La Generative Engine Optimisation est présentée comme le nouveau SEO. Vue sous cet angle, elle n’est qu’une tactique. Envisagé correctement, le GEO pose une question de gouvernance : qui détermine la visibilité de votre marque au sein des systèmes d’IA.

La découverte a changé de terrain

De plus en plus, les utilisateurs ne parcourent plus une page de résultats ; ils reçoivent une réponse composée par un modèle. La visibilité consiste désormais à être lisible pour les systèmes d’IA — cité, jugé fiable et mis en avant au sein de la réponse — et non simplement classé en dessous.

Il s’agit d’une mutation bien plus fondamentale qu’un nouveau jeu de mots-clés.

Le piège tactique

Réduit à une tactique, le GEO devient une course aux astuces de prompt et une ligne budgétaire confiée à une agence. Abordé stratégiquement, il soulève des questions de gouvernance : quelles données, quels partenaires et quels indicateurs déterminent la manière dont une marque apparaît au sein de l’IA — et qui en assume la responsabilité à travers un écosystème fragmenté.

Une visibilité que vous ne gouvernez pas est une visibilité que vous perdrez.

Une question de gouvernance de l’écosystème

Le GEO relève du reste de l’operating model : une question d’écosystème et de mesure, non un ajout tactique de dernière minute. Les marques qui l’envisagent ainsi seront découvrables par conception, et non par accident.

Questions fréquentes

Qu’est-ce que la Generative Engine Optimisation (GEO) ?

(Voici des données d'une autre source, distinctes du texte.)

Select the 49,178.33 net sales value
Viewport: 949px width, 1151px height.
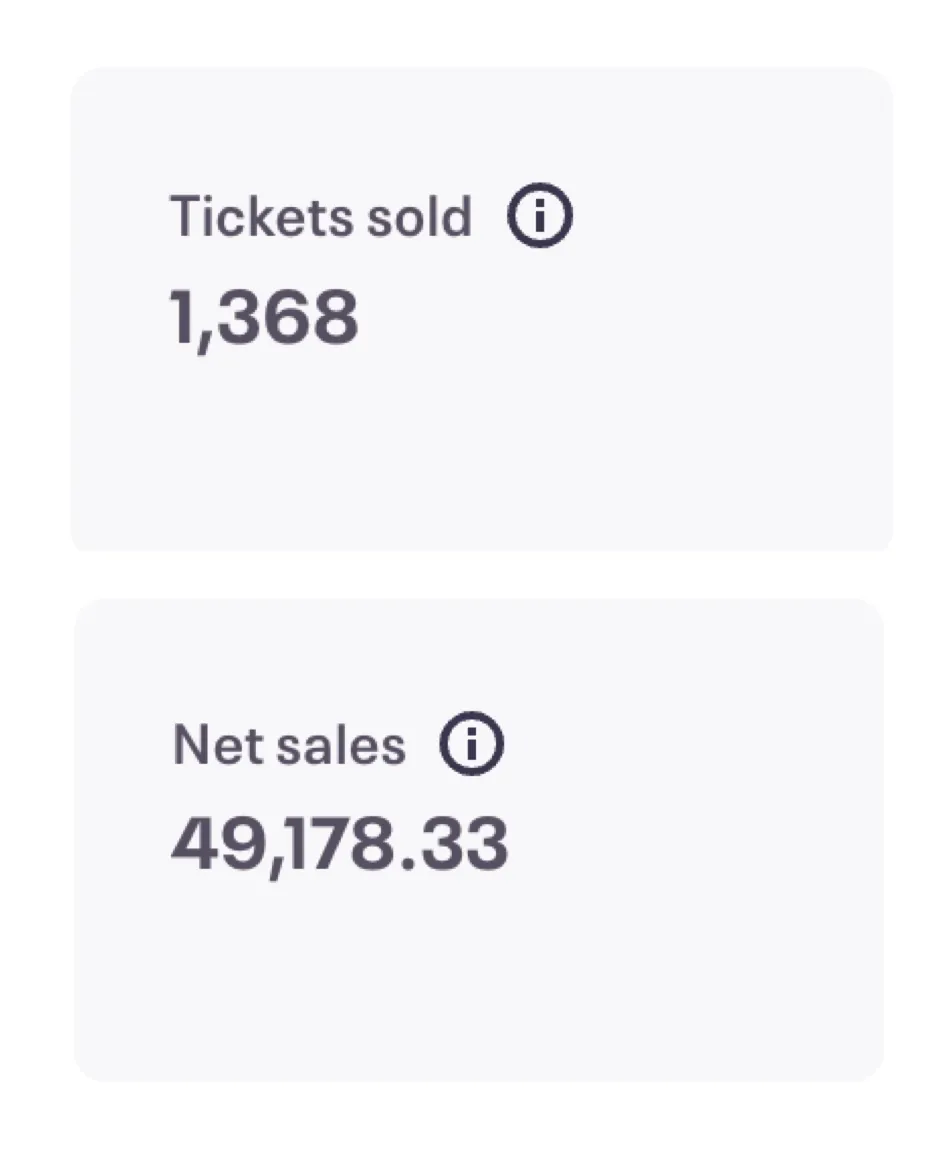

Rendre une marque lisible, citée et mise en avant au sein des réponses générées par l’IA — faire partie de la réponse, et non seulement être classé en dessous.

Le GEO équivaut-il au SEO ?

Non ; le SEO vise le classement dans les moteurs de recherche tandis que le GEO vise la visibilité au sein des systèmes d’IA, et il constitue une question de gouvernance de l’écosystème plutôt qu’une tactique.